Um crescimento e maior peso do GID no Parlamento Europeu significará também que Ucrânia será deixada a sua sorte. Inclusivo, haverá tentativas, por parte de eurodeputados deste grupo, de minar ou mesmo parar com o apoio económico e militar à Ucrânia, defendendo uma melhoria nas relações com Moscovo, retomando assim a uma dependência económica, principalmente energética, com o regime de Putin, o que alimentará a máquina de guerra do presidente russo.

São publicamente conhecidos os empréstimos avultados que organizações associadas ao Kremlin fizeram ao partido da Le Pen, que tem, por sua vez, defendido a Rússia desde a invasão da Crimeia e minimizando os ataques à Ucrânia. O Parlamento francês, recentemente, avisou que o partido RN e um promotor de interesses russos dentro da sua instituição. Apesar de algumas recentes declarações mais veementes da líder sobre a atuação da Rússia na Ucrânia, uma dose de ceticismo é recomendada neste caso.

A AfD vê Putin como um aliado próximo e parceiro ideológico. O partido promove o fim das sanções à Rússia e tenta justificar a anexação da Crimeia. Produziu mais de 50 iniciativas no Bundestag (parlamento alemão), apelando à ‘cooperação em vez da confrontação’ com a Rússia, seguramente como compensação por todo o apoio que recebe do Kremlin.

O Lega Nord tem mantido relações próximas com a Rússia de Putin. Durante algum tempo, o seu líder, Matteo Salvini, foi apoiante vocal de Putin, e em 2017 o partido assinou um acordo formal de cooperação com o partido Rússia Unida, liderado pelo presidente russo. O Lega Nord tem defendido frequentemente, tanto na Itália como na UE interesses russos. Quando foram impostas sanções à Rússia após a anexação ilegal da Crimeia (em 2014), o Lega Nord opôs-se no Parlamento Europeu, e tentou (sem sucesso) criar pressão noutros grupos parlamentares para terminar as sanções.

É regular a presença de membros do PVV em eventos de propaganda russa, com visitas a Moscovo que são organizadas pelo membro de extrema-direita da Duma (parlamento russo).  O objetivo desta relação é ter um aliado no PPV para a remoção de sanções à Rússia, e a promoção da ideia (nos Países Baixos e por extensão na EU) que a Ucrânia não é uma nação soberana e não deve ser apoiada politicamente e militarmente pelo ocidente.

Para além da agenda política que estes líderes e partido têm, há também a forma de fazer política, que tem mostrado repetidamente não ser construtiva ou conciliadora.
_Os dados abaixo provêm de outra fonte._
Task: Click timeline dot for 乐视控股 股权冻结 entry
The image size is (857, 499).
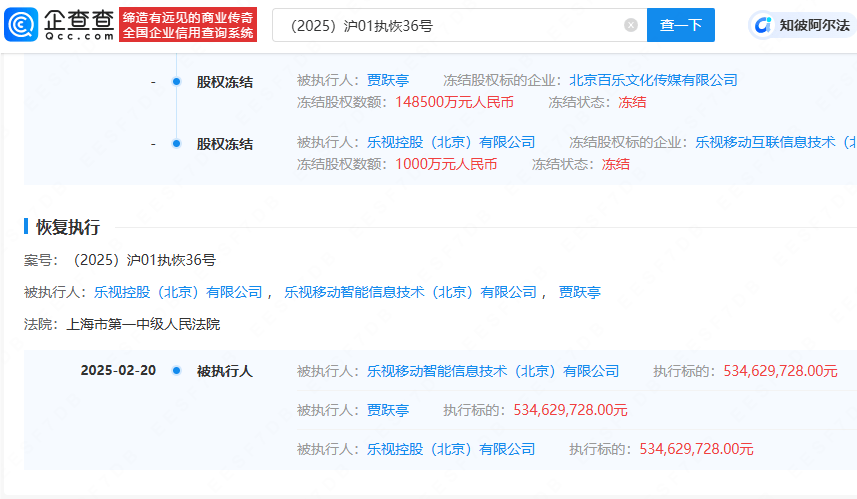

Estes partidos apoiam-se em estratégias de ação que se pautam pela produção de ataques pessoais, criação de dissensão, comportamentos infantis (trolling), apelo a polarização e em certos casos violência política. Tem para oferecer uma perspetiva niilista de estar na política, pôs-factos, pós-verdade, pós-compromisso.

Membros do Parlamento Europeu que sejam eleitos pelo Chega encontraram este enquadramento à sua espera, e serão seguramente manietados pelos grandes partidos, de uma forma voluntária ou não, para se juntarem ao coro de vozes dentro do GID que desejam uma alteração profunda do projeto europeu para um de nações que lutam entre si por recursos e supremacia.